Under the terms of the agreement, Bristol-Myers Squibb will receive exclusive distribution rights to commercialize Emsam (selegiline transdermal system), if approved, in the US and Canada, with an opportunity to negotiate, within a specified time frame, rights in any or all of the rest of the world.
Financial terms were not disclosed, although Somerset will receive an upfront payment and a further payment following regulatory approval in the US. In addition to the upfront payment, Somerset will receive milestone payments based on achievement of certain sales levels, as well as the reimbursement of certain development costs incurred over the term of the agreement.
Somerset will supply product to Bristol-Myers Squibb and receive royalties on Bristol-Myers Squibb sales of Emsam.

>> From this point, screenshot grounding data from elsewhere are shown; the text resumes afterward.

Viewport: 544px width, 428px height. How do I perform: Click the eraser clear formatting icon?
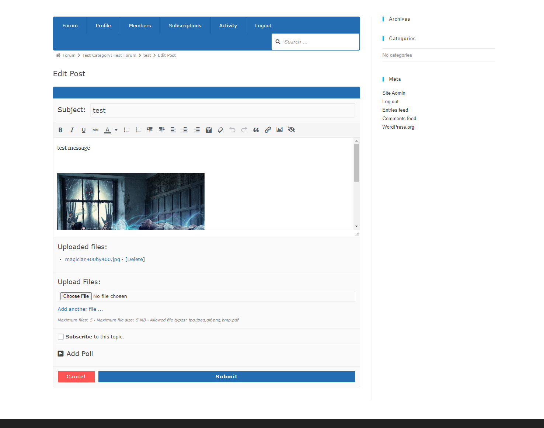[220, 130]
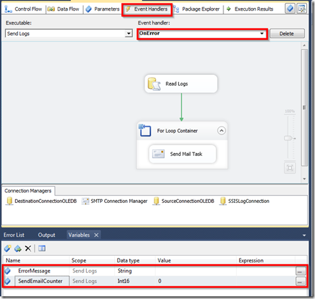The height and width of the screenshot is (299, 315).
Task: Select the Send Mail Task envelope icon
Action: [158, 154]
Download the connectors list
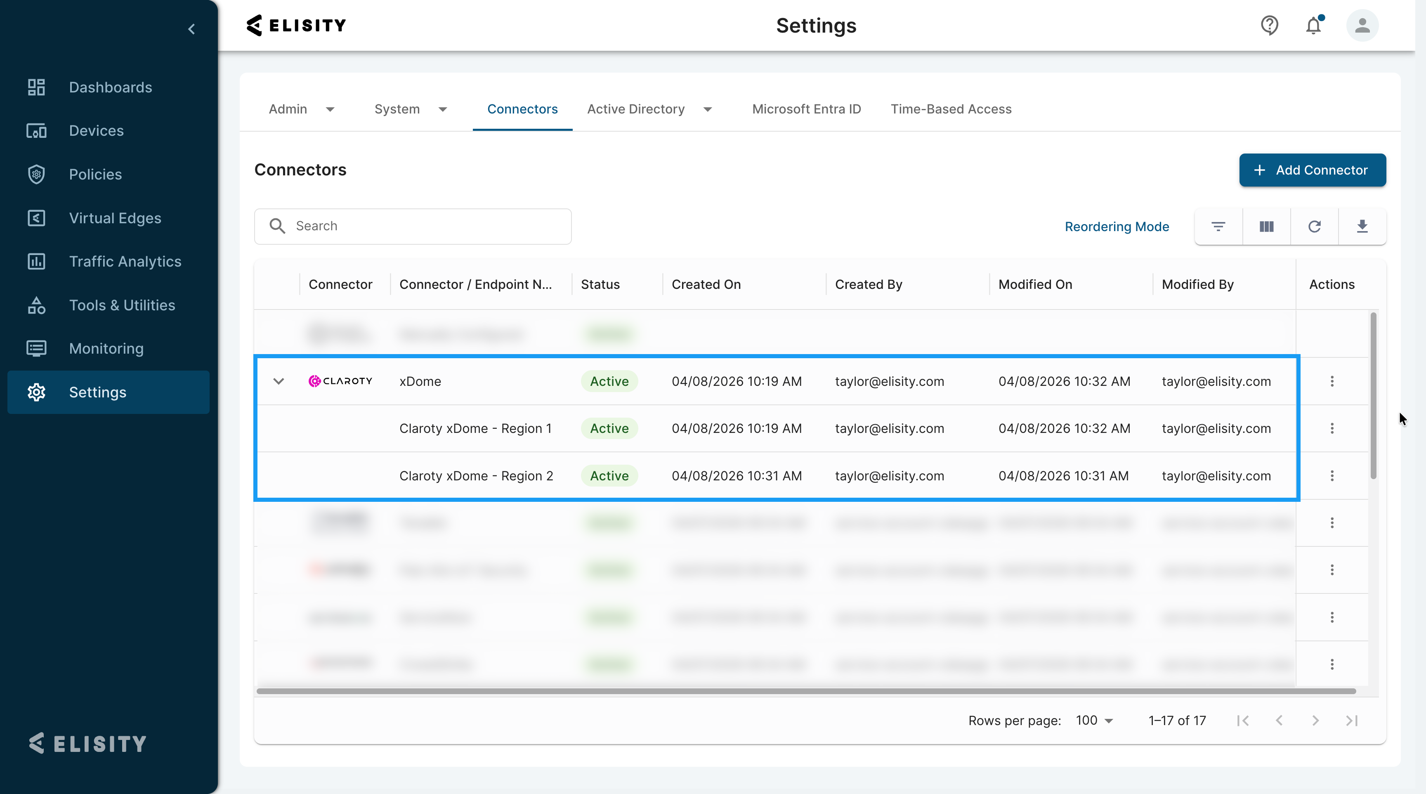Image resolution: width=1426 pixels, height=794 pixels. [x=1362, y=226]
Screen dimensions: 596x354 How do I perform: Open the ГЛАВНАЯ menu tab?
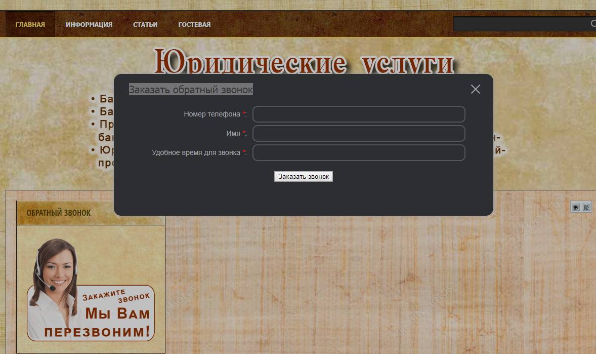tap(30, 24)
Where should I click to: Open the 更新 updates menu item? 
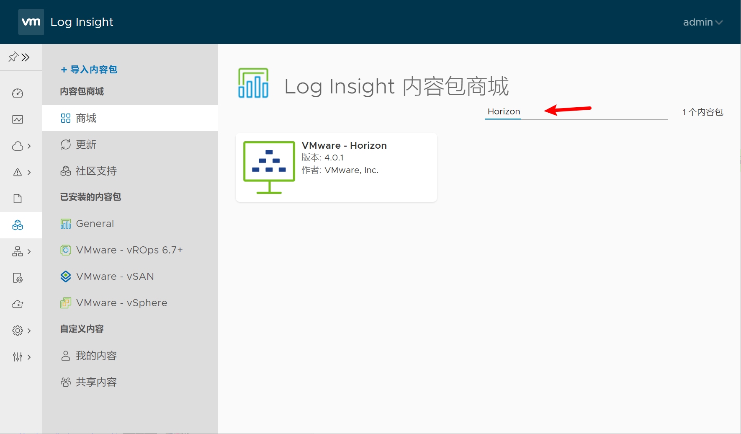coord(86,145)
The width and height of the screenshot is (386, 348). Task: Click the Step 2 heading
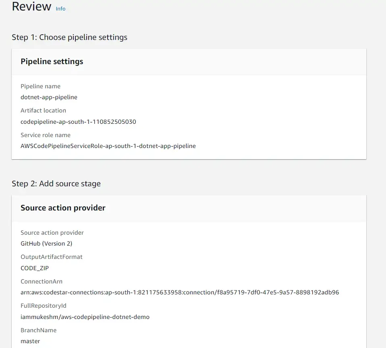pos(56,183)
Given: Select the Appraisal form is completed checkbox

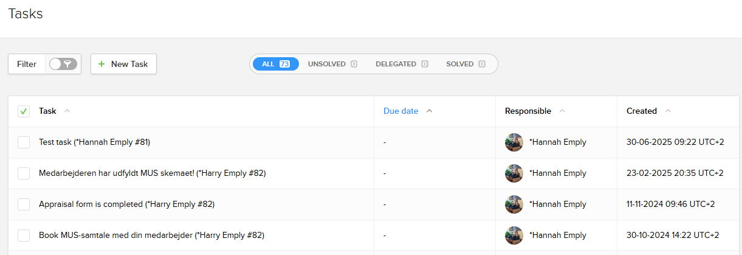Looking at the screenshot, I should pyautogui.click(x=24, y=204).
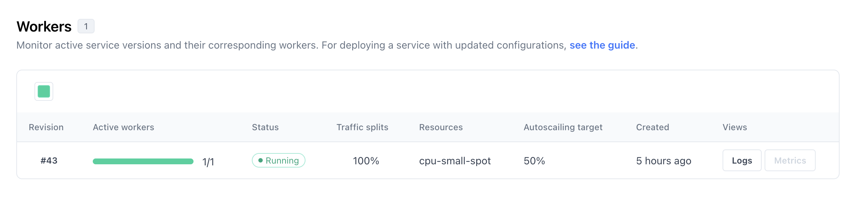Viewport: 853px width, 206px height.
Task: Click the 5 hours ago timestamp
Action: pos(663,161)
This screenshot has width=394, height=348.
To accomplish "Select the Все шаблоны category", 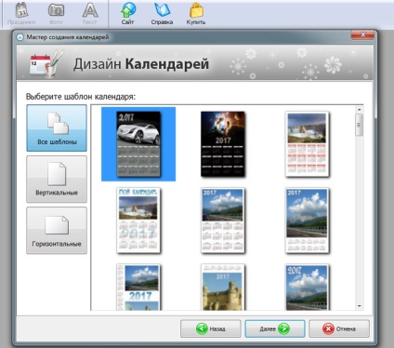I will pos(57,128).
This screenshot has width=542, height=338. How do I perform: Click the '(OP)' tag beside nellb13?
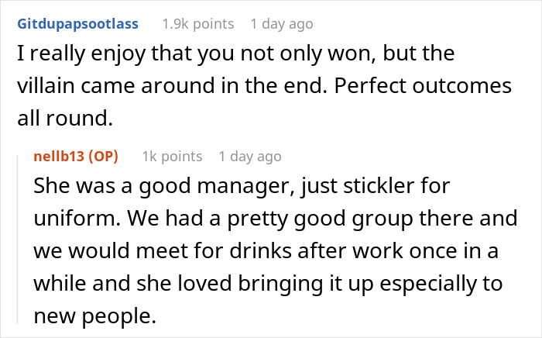pyautogui.click(x=103, y=157)
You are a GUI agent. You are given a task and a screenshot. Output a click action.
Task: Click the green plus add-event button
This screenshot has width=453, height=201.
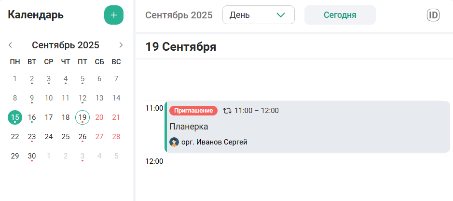(x=114, y=15)
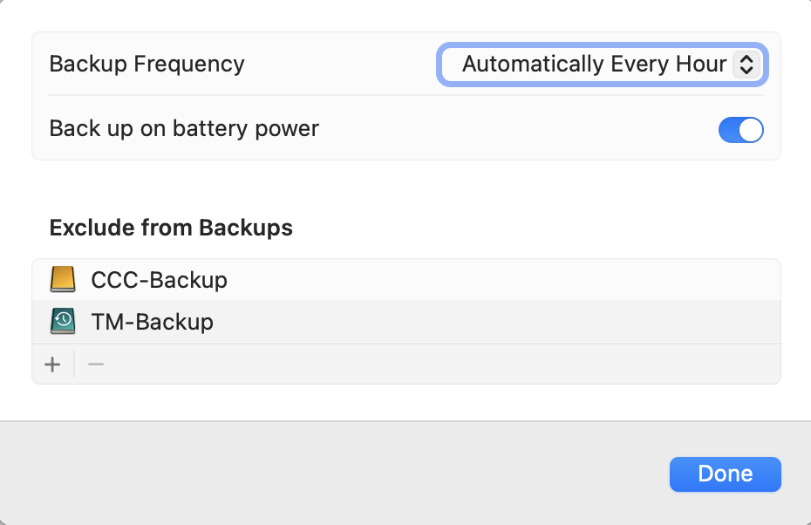Click the green TM-Backup Time Machine icon

[x=64, y=322]
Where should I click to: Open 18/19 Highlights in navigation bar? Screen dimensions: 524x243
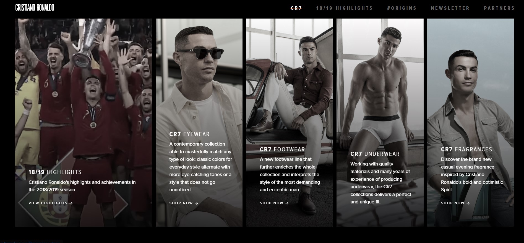[344, 8]
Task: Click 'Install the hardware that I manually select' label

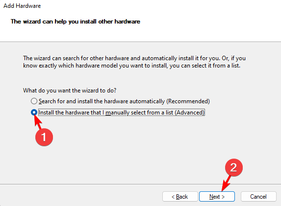Action: [121, 113]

“This agreement with Somerset Pharmaceuticals marks a continued step forward in our efforts to deliver new and effective treatments to people with psychiatric disorders,” said Anthony Hooper, president of US pharmaceuticals at Bristol-Myers Squibb.
“This collaboration exemplifies our new corporate strategy which focuses our efforts on ten disease areas, including affective disorders such as major depressive disorder. We look forward to partnering with Somerset in a venture that could provide an alternative for physicians treating patients with this disorder.”
Somerset received an approvable letter from the FDA for Emsam in February 2004, and, if approved by the FDA, Emsam would be the first transdermal treatment for major depressive disorder.